Madeleine Guillo-Leal
Madeleine Guillo-Leal
Autrice et réalisatrice bretonne, Madeleine Guillo-Leal a écrit et réalisé deux courts métrages sélectionnés dans plusieurs festivals et diffusés à la télévision. Elle travaille actuellement sur un projet de long métrage, Mon bout du monde, qui interroge la quête identitaire et la transmission générationnelle, et sur Chiennes ardentes, un projet de série qui raconte le quotidien d'une association féministe dans une petite ville côtière. Madeleine intervient aussi en tant qu'assistante de réalisation et chargée de casting sur des tournages.
Langue régionale
Langue régionale
FRANCE BLEU >>> Interview de la réalisatrice groisillonne Madeleine Guillo-Leal pour la sortie de son court métrage Disoñjal.
FRANCE CULTURE >>> Trois professeurs de celtique et de littérature bretonne discutent de l’évolution de la langue bretonne et de ses usages.
BCD >>> Le journaliste Fañch Broudic revient sur la pratique sociale du breton au début du XXe siècle en Basse-Bretagne.
19 avril 2024 16:57 - Guillerm Dominig
On peut faire les malins tant qu’on veut... Nos parents nous ont transmis, à notre corps/esprit défendant, des liens invisibles et indestructibles qui nous reviennent quand on ne s’y attend pas.
10 décembre 2023 14:30 - rivoal
mes parents bretonnants parlaient entre eux à la maison a 74 ans j apprends le breton pour deveneir ce que j ai toujour été "Un breton" ma familh zo eus kergloff e-kichen Carhaix a galon vat Christian
7 juin 2023 01:17 - Kerouanton
Bravo, mes 2 dernières ont appris le Breton la dernière continue, kenavo Gérard
6 juin 2023 17:52 - Youn Brenn
Pilet ga'n oto oa bet mamm-baeron ba Banleg 'ser treuzi hent Rosporden. Noz du-dall oa, ha glao pil ' ree. Ha 'benn 'n em zihunas oa seizhet an hanter glei deuz he c'horf (hemiplegique)... ha ne brege ket mui galleg. Adalek neuze 'm oa gallet preg brehoneg gati, pezh noa-hi nac'het da c'hober ganeñ betek hen. Deit oa d'an tu all tri miz àrlerc'h.

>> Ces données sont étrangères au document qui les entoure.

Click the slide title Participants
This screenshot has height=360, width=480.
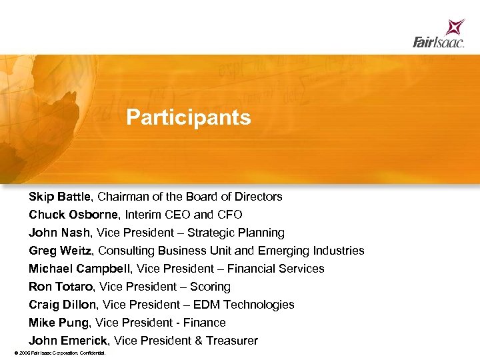[189, 118]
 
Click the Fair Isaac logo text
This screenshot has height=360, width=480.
[438, 43]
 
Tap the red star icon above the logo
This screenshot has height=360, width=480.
[456, 27]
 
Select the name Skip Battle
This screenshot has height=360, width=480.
[61, 197]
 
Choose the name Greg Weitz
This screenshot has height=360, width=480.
[61, 251]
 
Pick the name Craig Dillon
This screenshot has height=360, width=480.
[62, 305]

♫ Larit din 'ta ewid petra
oa bet ret din gortoz ken pell,
ar gwall daol-sen
wi preg ganoc'h,
ma mammig-bern ♫
5 juin 2023 08:53 - Gironnay Richard
Mon père en fin de vie en 2004 était à l'hôpital, un jour une infirmière me dit que mon père luit dit toujours dour dour...... Mon père avait élevé par ses grands parents dans le Côtes du Nord jusqu'à l'âge de 6 ans avant de rejoindre ses parents émigrés à Paris ou il est arrivé à l'école sans parler un mot de français. J'ai du expliquer à cette infirmière de Lorient qu'il demandait de l'eau.
La langue bretonne redevenait sa langue d'expression première pour exprimer un besoin vital.